Centralized procurement in healthcare has proven its worth in the past: it brought order to the supply of equipment and materials and delivered demonstrable savings. The debate about restoring it, however, runs up against a lack of capacity in hospitals and political instability. Experts are therefore calling for an independent central organization that combines analytics, market knowledge, and professional procurement.
Why joint purchasing makes sense
When healthcare purchased centrally, hospitals were able to get devices and equipment to where they were needed most, and faster than with individual purchases. Crucial was the collaboration between purchasing teams and analytical units that mapped the market, set tender parameters, and oversaw the balance between price and quality. Using lifecycle evaluation also prevented “cheap” solutions that are expensive to operate.
Centralization does not only bring volume discounts. It professionalizes purchasing, unifies standards, and reduces the risk of errors in specifications. Many countries have therefore created either general purchasing agencies for the state or sectoral organizations for healthcare—precisely for these effects.
Where we run into roadblocks: capacity, time, and complexity
Hospitals often struggle with a shortage of people for public procurement and have to rely on external firms. With larger devices, the purchase itself is accompanied by construction modifications, structural requirements, or connections—and the hospital often lacks in-house experts who can precisely define the needs. This is also why some purchases end up outside standard processes, and it is difficult to bring them back under clear rules.

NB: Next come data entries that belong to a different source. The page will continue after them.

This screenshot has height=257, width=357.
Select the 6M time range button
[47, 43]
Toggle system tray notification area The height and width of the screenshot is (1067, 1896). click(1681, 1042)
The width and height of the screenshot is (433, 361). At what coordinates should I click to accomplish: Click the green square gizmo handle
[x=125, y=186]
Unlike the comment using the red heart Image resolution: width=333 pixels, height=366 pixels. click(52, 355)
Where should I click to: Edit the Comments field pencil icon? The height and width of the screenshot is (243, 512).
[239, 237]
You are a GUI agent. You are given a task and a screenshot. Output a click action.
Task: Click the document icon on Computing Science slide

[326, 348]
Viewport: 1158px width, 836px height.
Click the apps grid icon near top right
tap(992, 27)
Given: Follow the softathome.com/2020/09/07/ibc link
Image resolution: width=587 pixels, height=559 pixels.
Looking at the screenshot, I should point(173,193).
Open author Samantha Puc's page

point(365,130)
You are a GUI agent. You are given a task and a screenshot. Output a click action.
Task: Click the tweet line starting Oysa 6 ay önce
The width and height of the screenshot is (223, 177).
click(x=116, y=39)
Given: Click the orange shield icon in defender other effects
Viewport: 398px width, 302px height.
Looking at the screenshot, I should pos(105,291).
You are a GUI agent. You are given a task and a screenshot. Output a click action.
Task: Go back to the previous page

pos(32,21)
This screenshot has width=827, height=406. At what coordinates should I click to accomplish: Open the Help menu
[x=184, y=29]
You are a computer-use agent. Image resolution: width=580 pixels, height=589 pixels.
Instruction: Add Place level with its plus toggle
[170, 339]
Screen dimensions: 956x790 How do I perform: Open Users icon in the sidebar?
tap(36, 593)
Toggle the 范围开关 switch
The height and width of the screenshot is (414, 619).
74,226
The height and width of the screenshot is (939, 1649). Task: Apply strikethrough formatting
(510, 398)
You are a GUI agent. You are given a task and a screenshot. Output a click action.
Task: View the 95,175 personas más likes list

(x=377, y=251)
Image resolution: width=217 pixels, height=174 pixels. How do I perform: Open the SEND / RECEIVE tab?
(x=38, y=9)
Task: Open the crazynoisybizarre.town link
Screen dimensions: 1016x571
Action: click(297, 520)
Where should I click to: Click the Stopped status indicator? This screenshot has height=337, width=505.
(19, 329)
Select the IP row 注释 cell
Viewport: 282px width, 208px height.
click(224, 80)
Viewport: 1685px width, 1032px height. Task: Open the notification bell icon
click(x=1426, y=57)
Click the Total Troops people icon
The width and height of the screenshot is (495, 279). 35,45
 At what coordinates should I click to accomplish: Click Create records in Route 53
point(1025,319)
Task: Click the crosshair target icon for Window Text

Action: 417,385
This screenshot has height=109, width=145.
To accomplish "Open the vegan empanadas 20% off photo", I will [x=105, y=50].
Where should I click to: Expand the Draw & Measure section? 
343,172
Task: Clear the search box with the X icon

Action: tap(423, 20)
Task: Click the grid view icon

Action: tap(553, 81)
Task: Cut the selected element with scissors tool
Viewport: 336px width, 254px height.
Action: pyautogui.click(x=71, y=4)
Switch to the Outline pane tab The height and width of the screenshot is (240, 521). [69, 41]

Centralized tenders require thorough preparation, market consultations, and good data; they commonly take more than one year. Another risk is political change: new leadership can stop tenders already under way, which paralyzes investments. Experts therefore emphasize the need for an independent authority that will decide according to rules and the needs of hospitals, not electoral cycles.
What works and what would help
Even today, central procurement of energy for hospitals works well, and experience has also shown savings on medicines through a dynamic purchasing system. For medicines and everyday goods, fully linking hospitals’ ordering systems with distributors would help, so that healthcare staff do not spend time on phone calls and manually confirming orders. In the case of devices, it is crucial to plan for construction interventions as well and to create specialized teams that can manage the process from defining requirements to installation.
The solution is a central procurement organization with regional branches that will bring hospitals together for typical commodities and use modern approaches: from market consultations through innovative partnerships to functional specifications instead of details “to the millimeter.” Such an approach requires time, expert capacity, and a culture of value for money—not competing on the lowest price at any cost. At the same time, it requires protecting the professionalism of purchasing teams from media pressure and stable rules that outlast changes in leadership.